SUM2 however follows a more demanding path, as its work is a result of part of the logic for SUM1. Looking at SUM2 we see that one of the calculations it deals with is CIN and A and B ,but really those can be understood as, A2 B2, and the logic performed that goes to the first COUT. Because the second CIN is a result of the first COUT, one can just follow the logic path all the way back to where COUT1 was computed. This is where the coding gets longer fast. COUT1 is the result of A AND B, which then goes to an OR gate. The other input of this OR gate is being fed the result of A XOR B being XORed (now a verb) with CIN. Now this OR gate outputs what is now COUT, and CIN2, and thus this output is computed on top of. For SUM2, we now take A2 XOR B2 and XOR that with CIN2 or in other words everything we just did to get COUT1. If that just made no sense I apologize, I assure you it made no sense to me just three years ago.

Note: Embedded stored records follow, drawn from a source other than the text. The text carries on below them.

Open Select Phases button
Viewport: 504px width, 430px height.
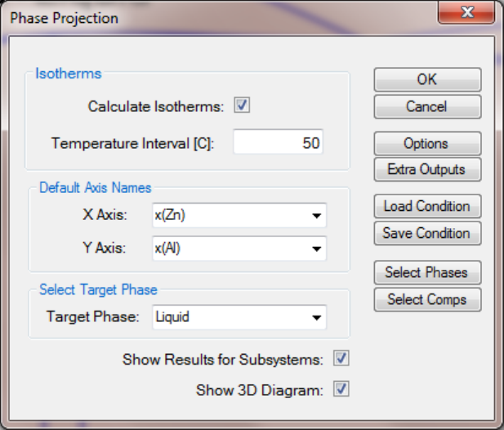[x=427, y=272]
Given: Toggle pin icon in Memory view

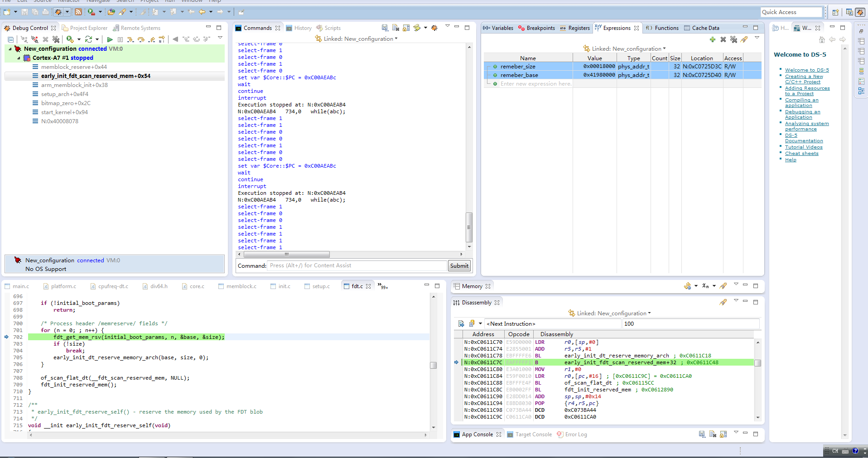Looking at the screenshot, I should 723,286.
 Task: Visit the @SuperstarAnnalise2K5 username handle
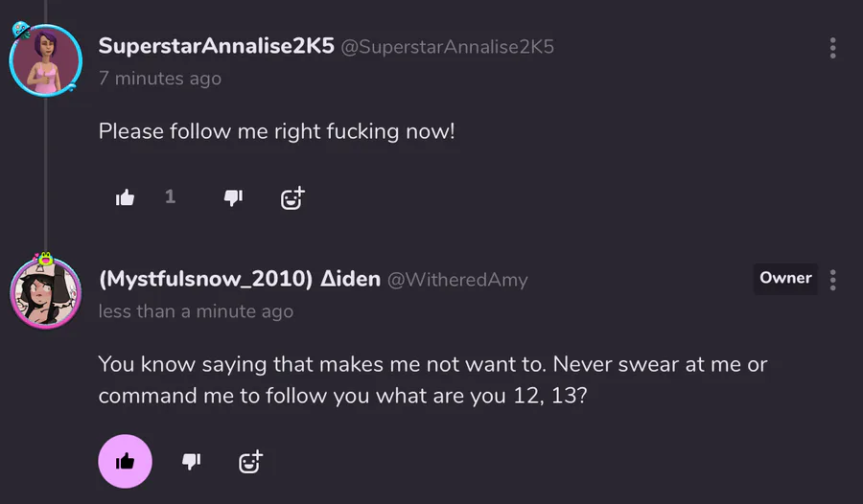(448, 47)

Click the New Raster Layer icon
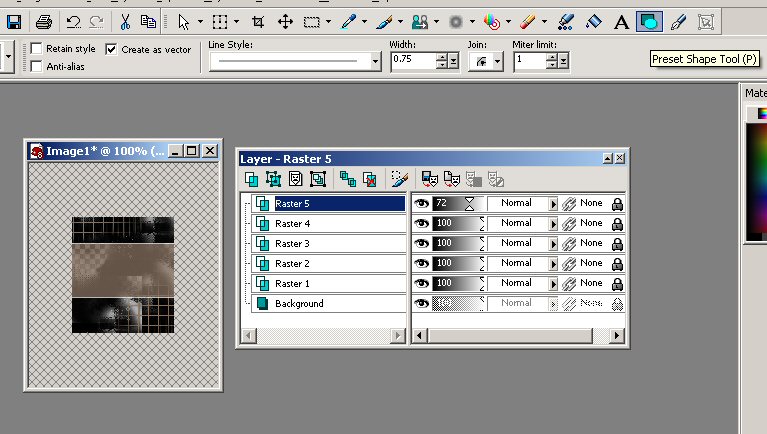(252, 179)
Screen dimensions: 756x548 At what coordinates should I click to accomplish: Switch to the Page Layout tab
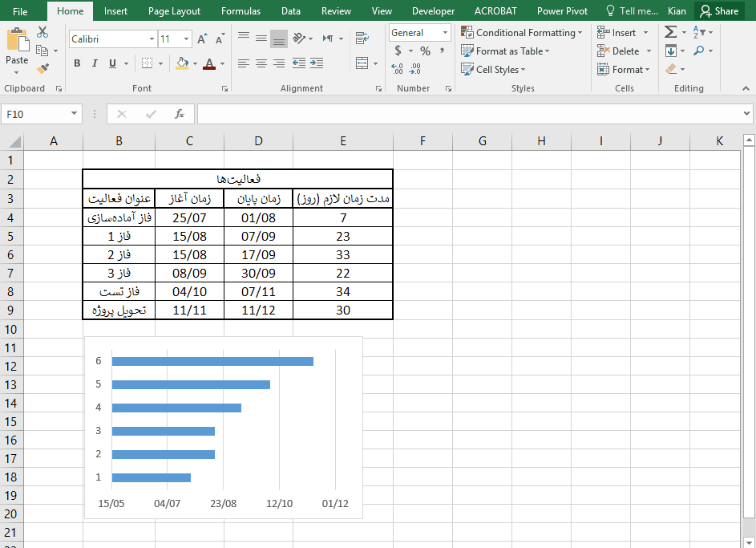174,11
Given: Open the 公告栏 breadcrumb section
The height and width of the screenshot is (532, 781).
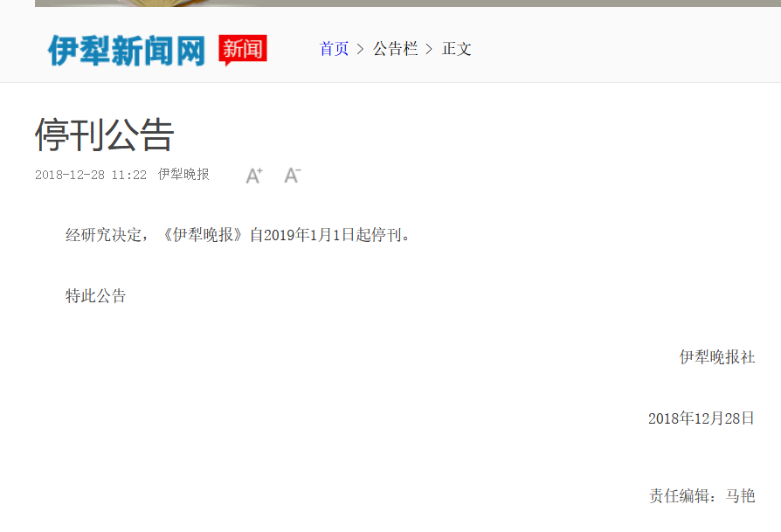Looking at the screenshot, I should coord(395,49).
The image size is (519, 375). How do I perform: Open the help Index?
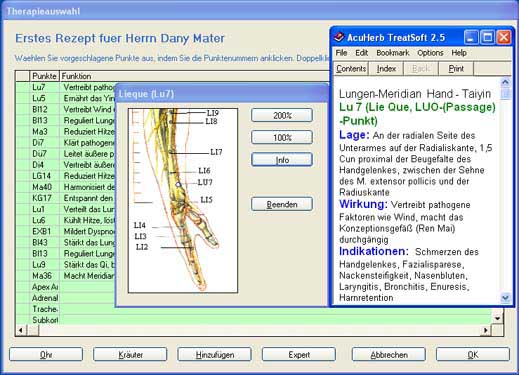pyautogui.click(x=386, y=69)
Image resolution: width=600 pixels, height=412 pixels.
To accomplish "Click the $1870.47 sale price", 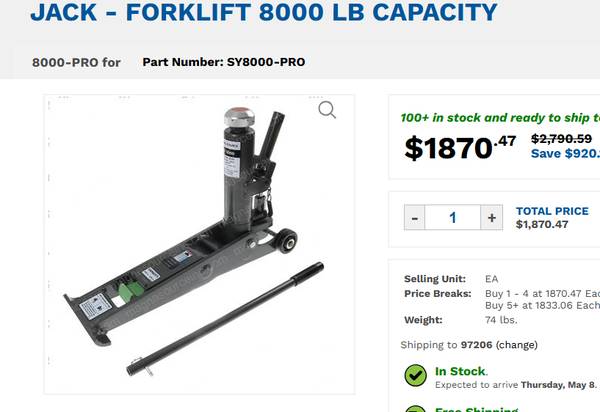I will coord(460,148).
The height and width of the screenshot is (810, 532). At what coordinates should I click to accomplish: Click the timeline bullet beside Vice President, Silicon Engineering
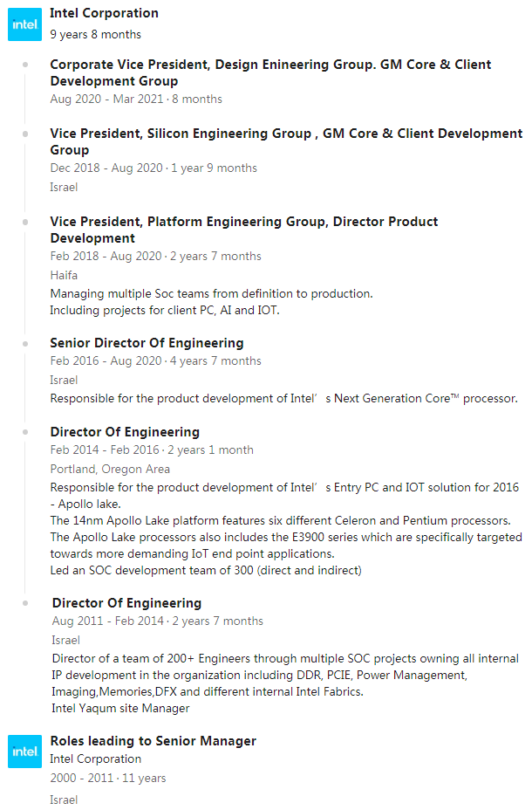click(x=25, y=134)
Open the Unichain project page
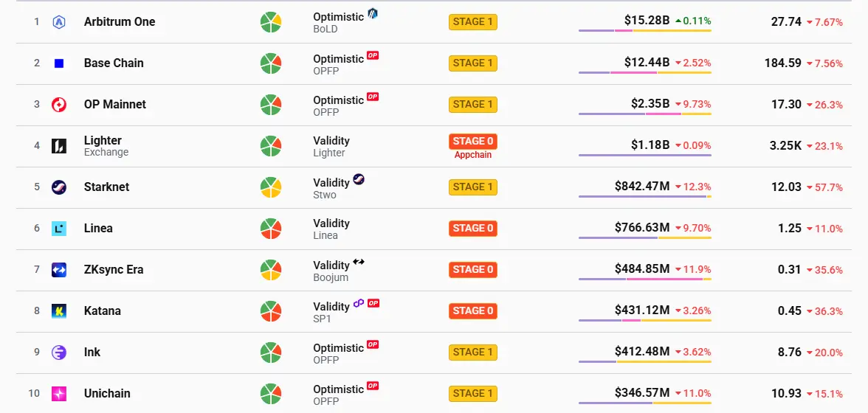868x413 pixels. [x=107, y=394]
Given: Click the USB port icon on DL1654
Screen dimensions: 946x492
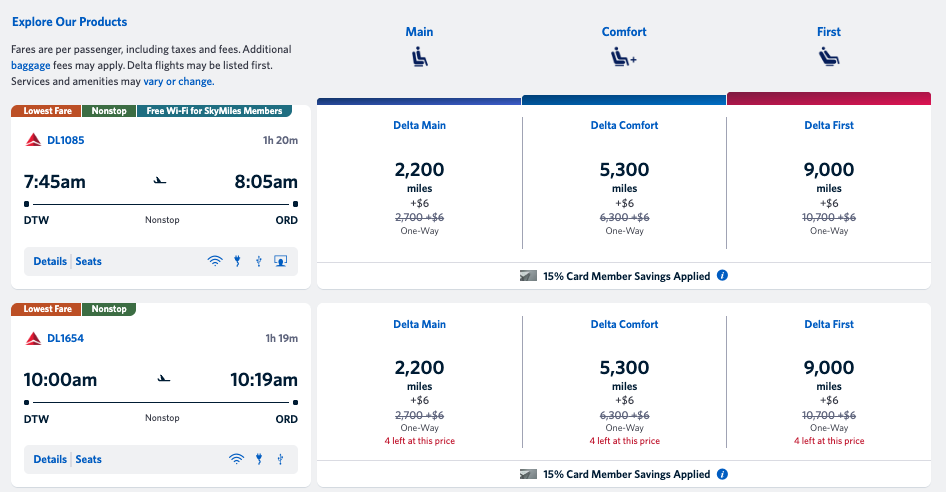Looking at the screenshot, I should [281, 459].
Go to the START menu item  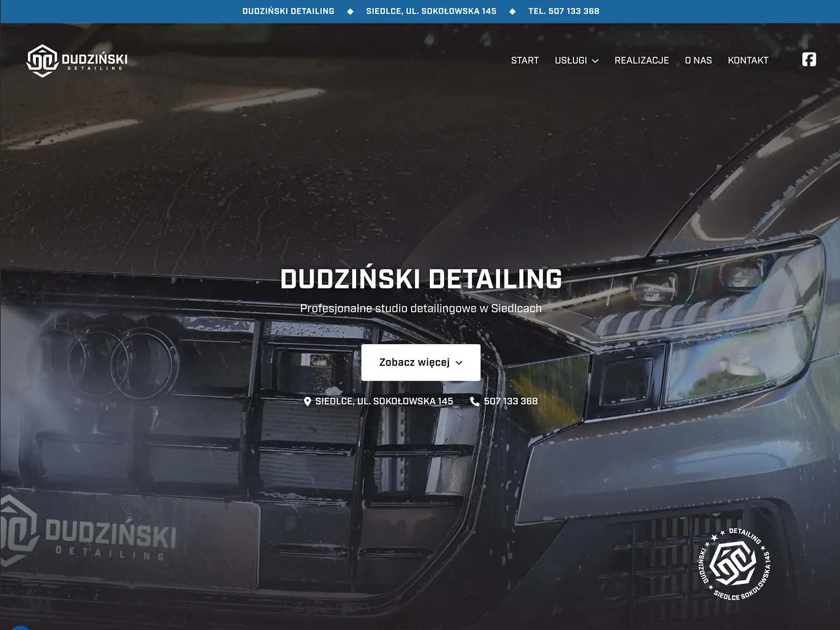coord(525,60)
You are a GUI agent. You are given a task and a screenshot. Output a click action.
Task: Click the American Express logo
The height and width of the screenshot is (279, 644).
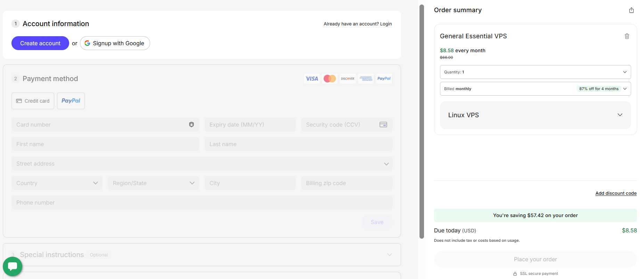tap(366, 79)
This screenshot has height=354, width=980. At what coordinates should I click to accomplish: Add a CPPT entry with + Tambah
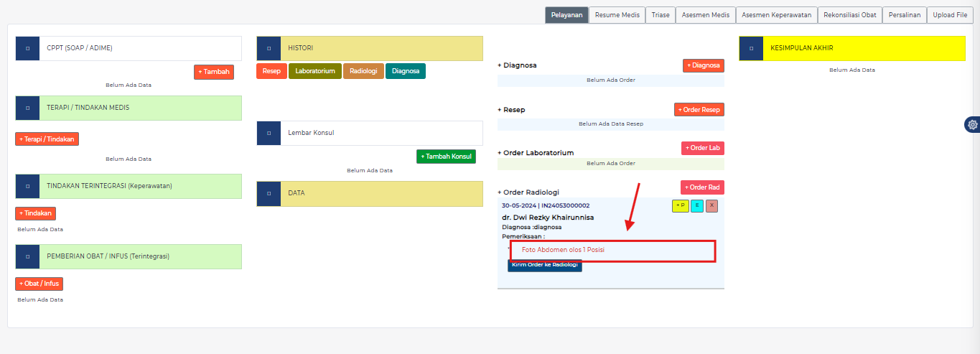(x=213, y=72)
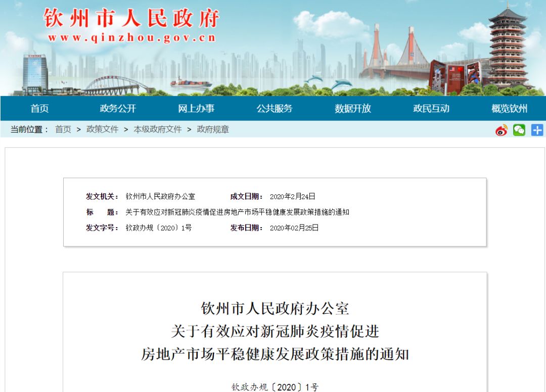The width and height of the screenshot is (546, 392).
Task: Open 政民互动 navigation menu
Action: pos(431,108)
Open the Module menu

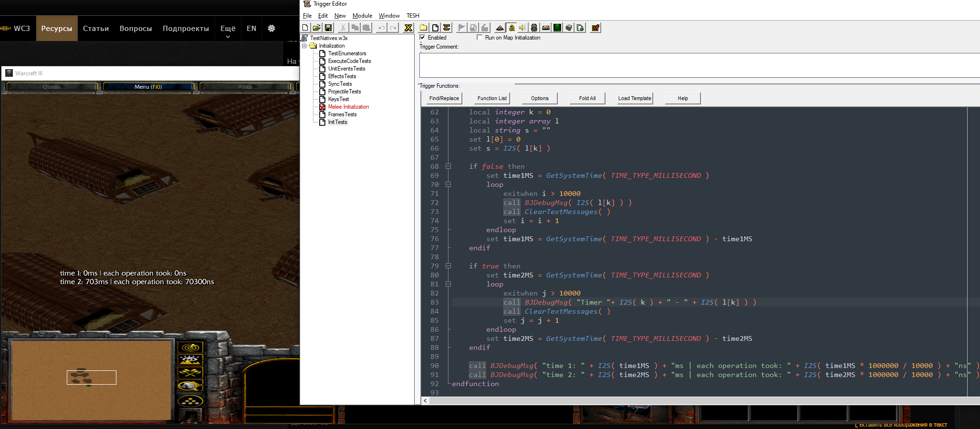tap(362, 16)
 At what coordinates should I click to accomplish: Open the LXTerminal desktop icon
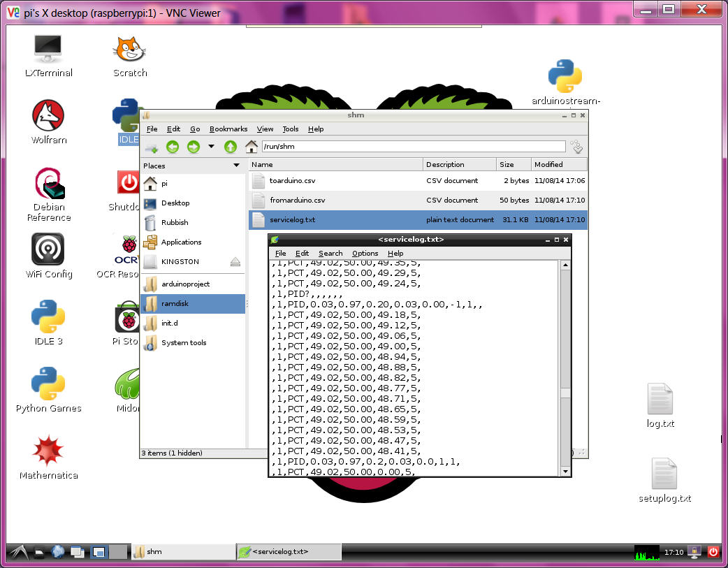tap(48, 54)
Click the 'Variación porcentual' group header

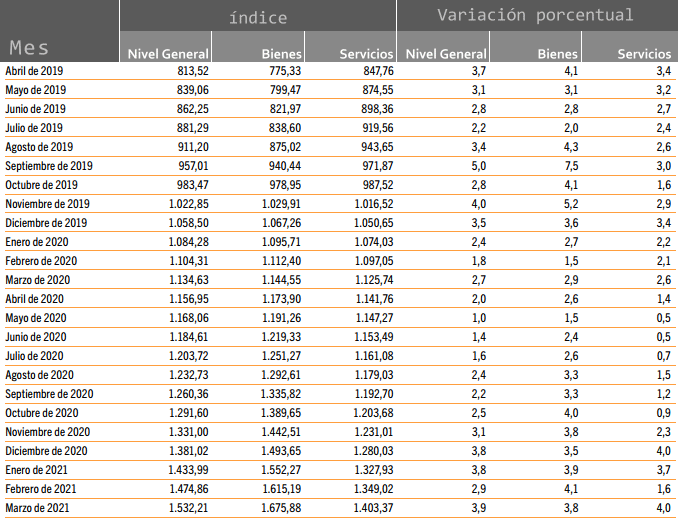coord(535,15)
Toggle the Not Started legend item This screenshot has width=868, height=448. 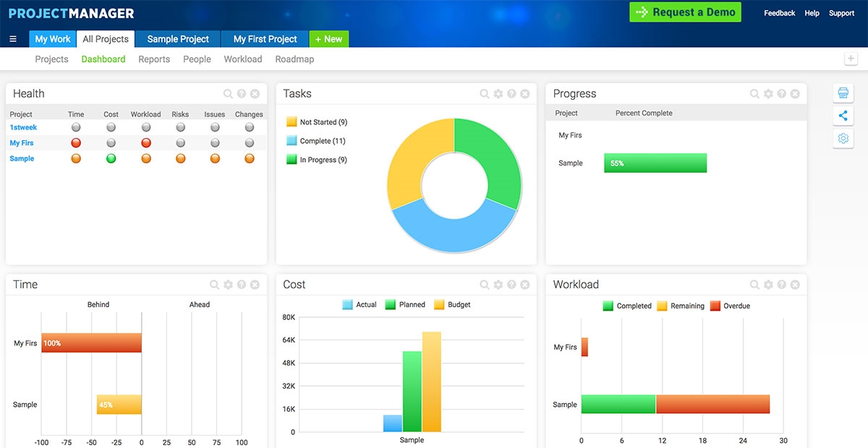tap(317, 122)
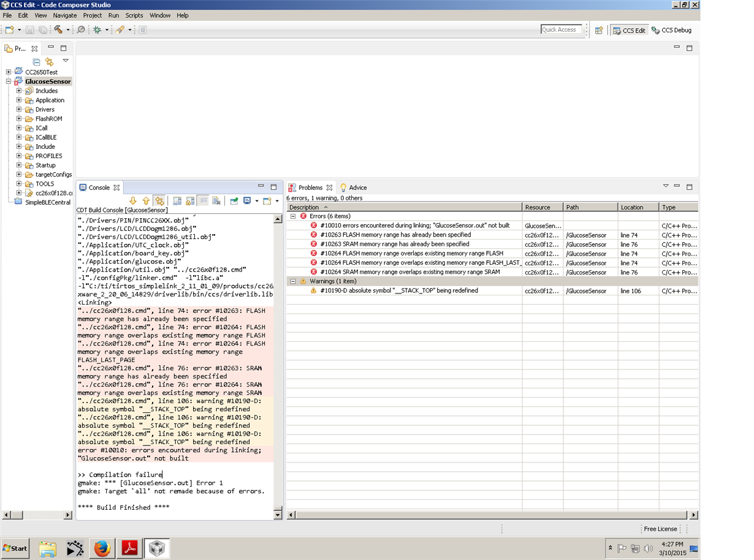The height and width of the screenshot is (560, 754).
Task: Click the Debug bug icon
Action: (x=97, y=29)
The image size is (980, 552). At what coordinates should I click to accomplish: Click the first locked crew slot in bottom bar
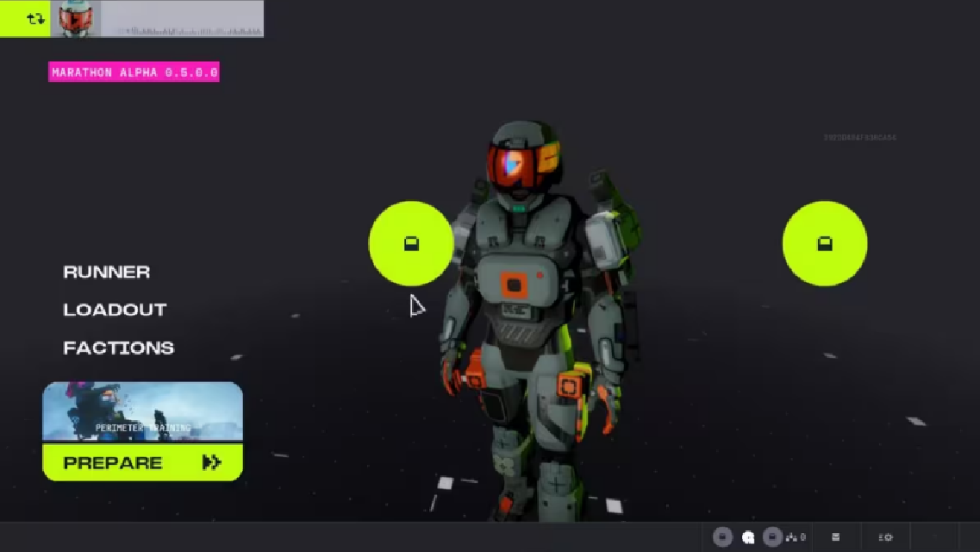pyautogui.click(x=723, y=537)
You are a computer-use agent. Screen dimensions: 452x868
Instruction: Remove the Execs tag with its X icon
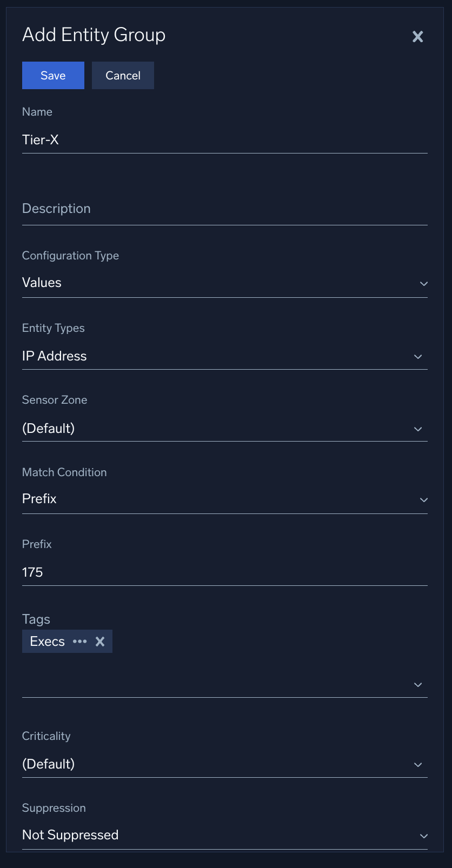pyautogui.click(x=100, y=641)
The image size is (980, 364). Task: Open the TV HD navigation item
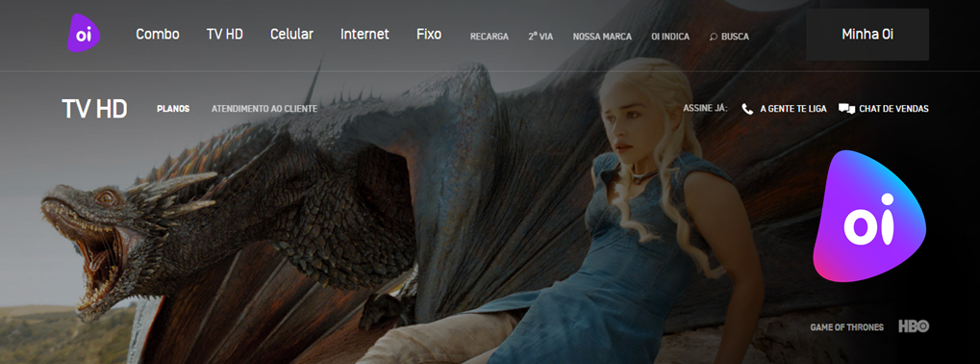[225, 35]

Going back to the missing 1 saga, we can now see that if A1 and B1 and CIN are all ones, then we get SUM1 high, and for SUM2, if A AND B are high back in the first block, then the XOR gate will put out a low, which is then ANDed with CIN. If either input is low, then the AND gate will put out a LOW as well. So going into the OR gate where COUT emerges, there is a LOW, and from the other input, a high, as both A AND B were high meaning that there is a high coming out of the A1 and B1 AND gate. With a high and a low going into the last OR gate, the output is high, as that is how an OR gate works.

Now there is a high going into CIN2 and A2 and B2 are both low here as we are adding 1+1+1, via A1, B1, and CIN. The first XOR gate for A2 and B2, is thus low, meaning that the next gate along gets a high from CIN2 and a low from A2 XOR B2 which results in a high out of there as well as it is an XOR gate as well. So... SUM2 gives us a 1. A one might not seem exciting, but it is, as now if we look at SUM1 and SUM2 as a combined output, we get 11, which in binary is the 3 we were looking for!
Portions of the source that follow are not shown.